The judges sidestepped the issue of the Bedford suitcase. They acknowledged that Bedford was ‘a clear and impressive witness’ and that the evidence supported the defence submission ‘that a suitcase which could fit the forensic description of the primary suitcase was in the container when it left the interline shed.’ They got around this by relying on evidence from another loader, Terence Crabtree, who was not involved in loading the Frankfurt bags into AVE4041, that luggage was sometimes rearranged. They acknowledged that, if this had happened – and according to the actual loader of AVE4041, Sidhu, it didn’t – then the Bedford case could have ended up in the second layer, in exactly the position that the Crown claimed the primary suitcase was in. But, they then added: ‘if there was such a rearrangement, the suitcase described by Mr Bedford might have been placed at some more remote corner of the container, and while the forensic evidence dealt with all the items recovered which showed direct explosive damage, twenty-five in total, there were many other items of baggage found which were not dealt with in detail in the evidence in the case.’ So, it seemed that the judges believed that it for was the defence to run an exclusion case in order to prove the Bedford suitcase bomb scenario, not for the Crown to run one in order to prove the Maltese scenario, which was a novel reversal of the burden of proof, and one that fell a long way short of testing the Heathrow evidence to destruction. Dr Kerr has written much more on the subject in her book. It is an impressive work, rigorously detailed and logical. Her aim has been to uncover the truth, not to win a tactical court battle.

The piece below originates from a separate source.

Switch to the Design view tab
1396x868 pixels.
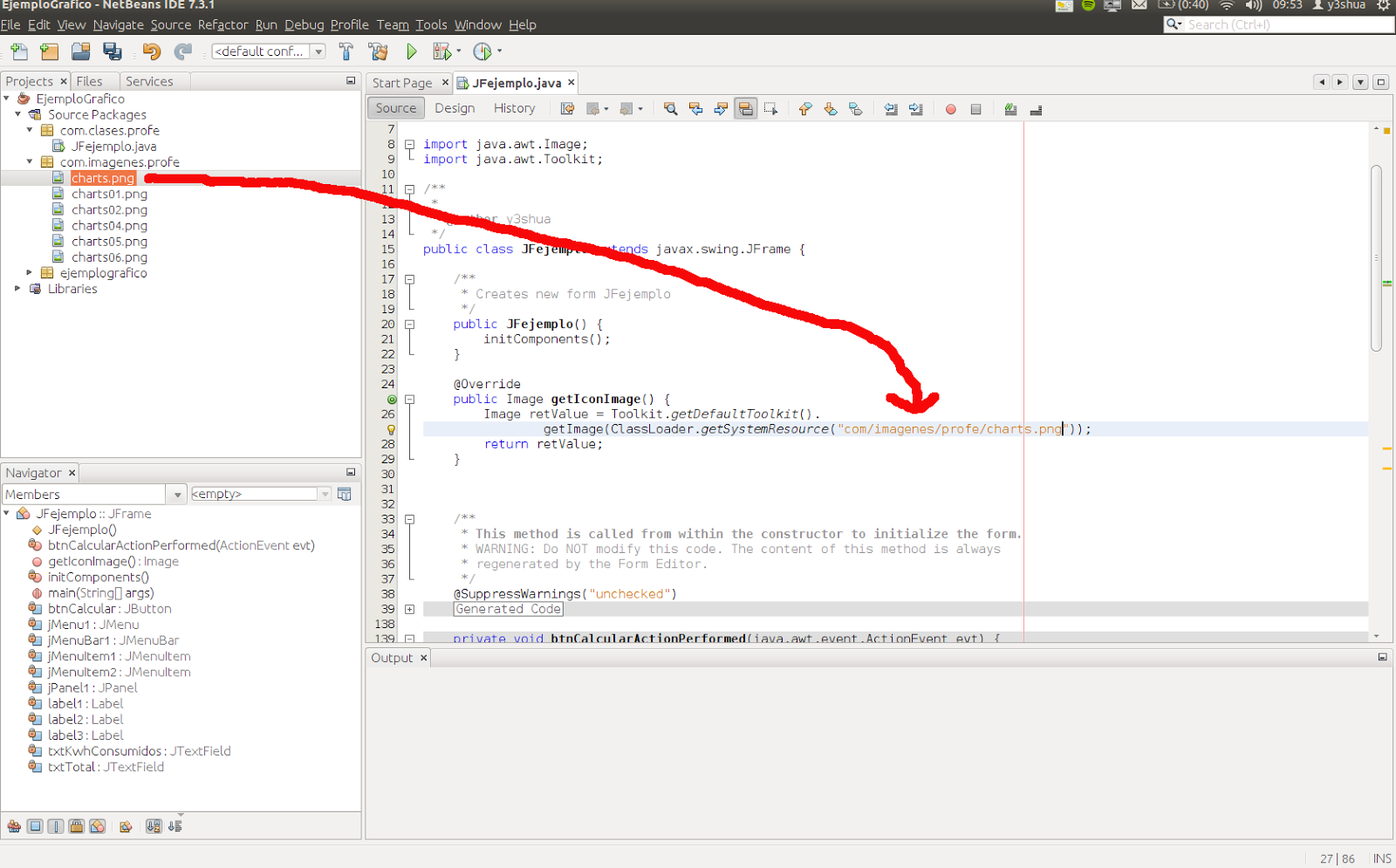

Mr Linklater’s biggest howler is his assertion that Dr Kerr and I claim that the bombing was linked to a break-in that occurred at Heathrow 15 hours earlier. We do no such thing, indeed we both accept that the break-in may well be wholly irrelevant. Mr Linklater points out, as I have previously, that the matter was considered and rejected at Mr Megrahi’s first appeal, but this does not excuse the Crown’s failure to disclose it. Had the security guard who discovered it not come forward after Mr Megrahi’s conviction, it would probably have remained covered up.

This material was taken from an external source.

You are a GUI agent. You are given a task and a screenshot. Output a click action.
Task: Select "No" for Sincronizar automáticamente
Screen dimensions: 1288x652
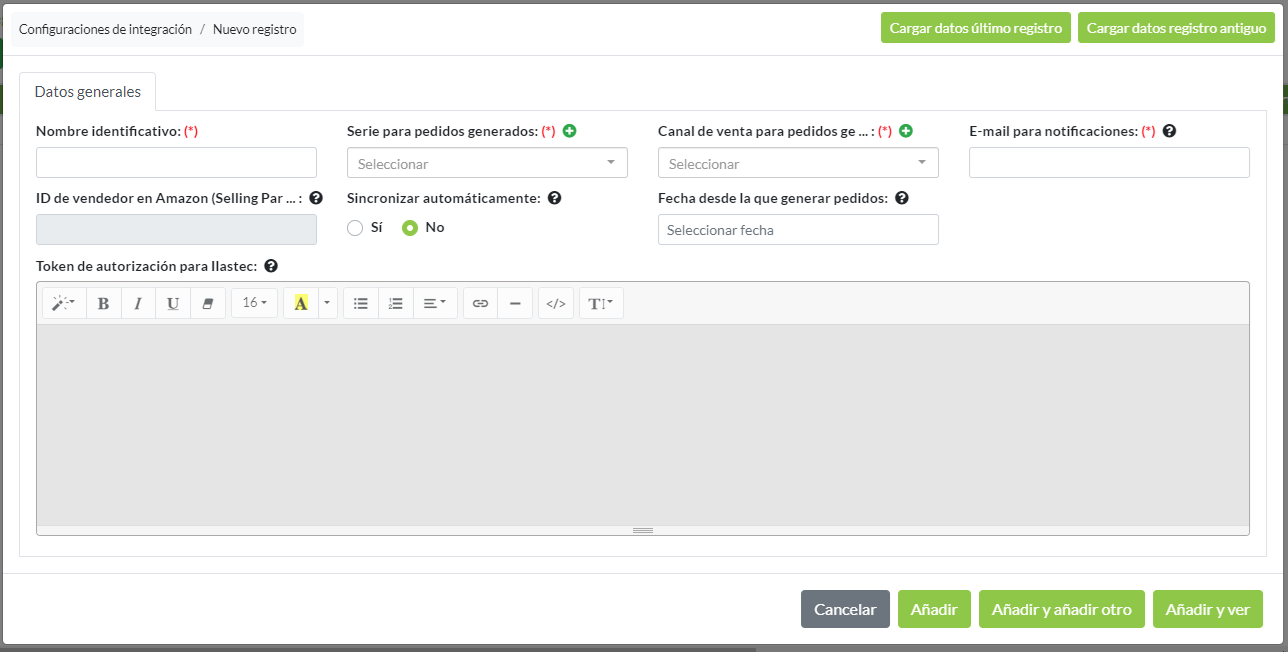(410, 228)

For all that he insults me as an irrational conspiracy theorist, we should be grateful to Mr Linklater for his contributions. The Megrahi case deserves public debate and, until he emerged as the voice of the ‘It-couldn’t-happen-here’ tendency, that debate was very one-sided. When boiled down, his defence of the conviction is that the Crown case ‘has been tested and re-tested under the strict conditions imposed by a court of law’, whereas the counter evidence has not. Yet he knows that court scrutiny is no guarantee of a conviction’s safety. The most notorious miscarriage of justice cases, like the Birmingham Six and the Guildford Four, were only resolved when the courts accepted the evidence and arguments of the victims’ supporters. Which begs a big question: when those convictions still stood, but their weakness were widely known, would Mr Linklater have defended them with equivalent vigour? As he might say, we may never know.